--- START ---

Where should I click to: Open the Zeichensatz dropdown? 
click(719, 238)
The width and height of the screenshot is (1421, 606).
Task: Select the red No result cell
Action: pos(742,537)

--- END ---

*WHAT TO WORK ON*. A precise copy of the whole listing is the expected answer.

*WRITTEN SOLUTION*.
Where should I click to: Open the Zeichensatz dropdown? 
click(719, 238)
The width and height of the screenshot is (1421, 606).
Task: Select the red No result cell
Action: pos(742,537)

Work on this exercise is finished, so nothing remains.